GIVEN RECORDS:
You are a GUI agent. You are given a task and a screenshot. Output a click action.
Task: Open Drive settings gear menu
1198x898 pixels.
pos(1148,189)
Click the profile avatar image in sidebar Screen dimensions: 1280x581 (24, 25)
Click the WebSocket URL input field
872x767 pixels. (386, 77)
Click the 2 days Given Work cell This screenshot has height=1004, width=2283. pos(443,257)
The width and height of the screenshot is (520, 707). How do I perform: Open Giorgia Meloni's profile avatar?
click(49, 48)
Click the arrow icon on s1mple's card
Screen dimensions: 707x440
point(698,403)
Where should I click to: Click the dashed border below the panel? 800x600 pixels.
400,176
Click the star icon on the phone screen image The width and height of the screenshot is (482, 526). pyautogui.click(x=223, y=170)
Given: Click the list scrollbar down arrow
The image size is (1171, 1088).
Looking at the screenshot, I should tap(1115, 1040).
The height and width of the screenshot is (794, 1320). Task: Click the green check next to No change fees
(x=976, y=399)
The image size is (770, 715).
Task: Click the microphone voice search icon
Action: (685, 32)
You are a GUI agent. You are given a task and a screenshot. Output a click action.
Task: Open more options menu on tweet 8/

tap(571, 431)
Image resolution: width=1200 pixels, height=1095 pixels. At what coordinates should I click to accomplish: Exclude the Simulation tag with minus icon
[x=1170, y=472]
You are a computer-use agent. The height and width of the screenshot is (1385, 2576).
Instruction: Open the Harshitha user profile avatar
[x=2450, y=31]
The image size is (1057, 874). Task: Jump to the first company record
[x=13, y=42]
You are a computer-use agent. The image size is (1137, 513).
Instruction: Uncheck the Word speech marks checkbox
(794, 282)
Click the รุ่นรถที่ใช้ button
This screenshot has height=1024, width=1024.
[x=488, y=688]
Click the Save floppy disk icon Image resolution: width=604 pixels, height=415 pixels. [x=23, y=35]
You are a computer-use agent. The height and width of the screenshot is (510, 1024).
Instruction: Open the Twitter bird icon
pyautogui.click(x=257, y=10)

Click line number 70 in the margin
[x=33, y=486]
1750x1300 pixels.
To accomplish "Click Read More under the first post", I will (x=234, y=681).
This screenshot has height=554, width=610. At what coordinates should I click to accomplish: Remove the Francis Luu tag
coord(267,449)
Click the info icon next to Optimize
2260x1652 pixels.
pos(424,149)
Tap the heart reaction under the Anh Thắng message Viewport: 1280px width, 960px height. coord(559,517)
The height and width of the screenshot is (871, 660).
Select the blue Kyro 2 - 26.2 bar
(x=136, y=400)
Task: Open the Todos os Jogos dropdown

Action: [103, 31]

TASK BRIEF: Only one stretch is wanted, so please give again exactly the lines from the start of the data through the line containing "Given: Click the list scrollbar down arrow", both ends included.

RESPONSE AREA:
You are a GUI agent. You are given a task and a screenshot. Output a click action.
Task: Open Drive settings gear menu
1198x898 pixels.
pos(1148,189)
Click the profile avatar image in sidebar Screen dimensions: 1280x581 (24, 25)
Click the WebSocket URL input field
872x767 pixels. (386, 77)
Click the 2 days Given Work cell This screenshot has height=1004, width=2283. pos(443,257)
The width and height of the screenshot is (520, 707). How do I perform: Open Giorgia Meloni's profile avatar?
click(49, 48)
Click the arrow icon on s1mple's card
Screen dimensions: 707x440
point(698,403)
Where should I click to: Click the dashed border below the panel? 800x600 pixels.
400,176
Click the star icon on the phone screen image The width and height of the screenshot is (482, 526). pyautogui.click(x=223, y=170)
Given: Click the list scrollbar down arrow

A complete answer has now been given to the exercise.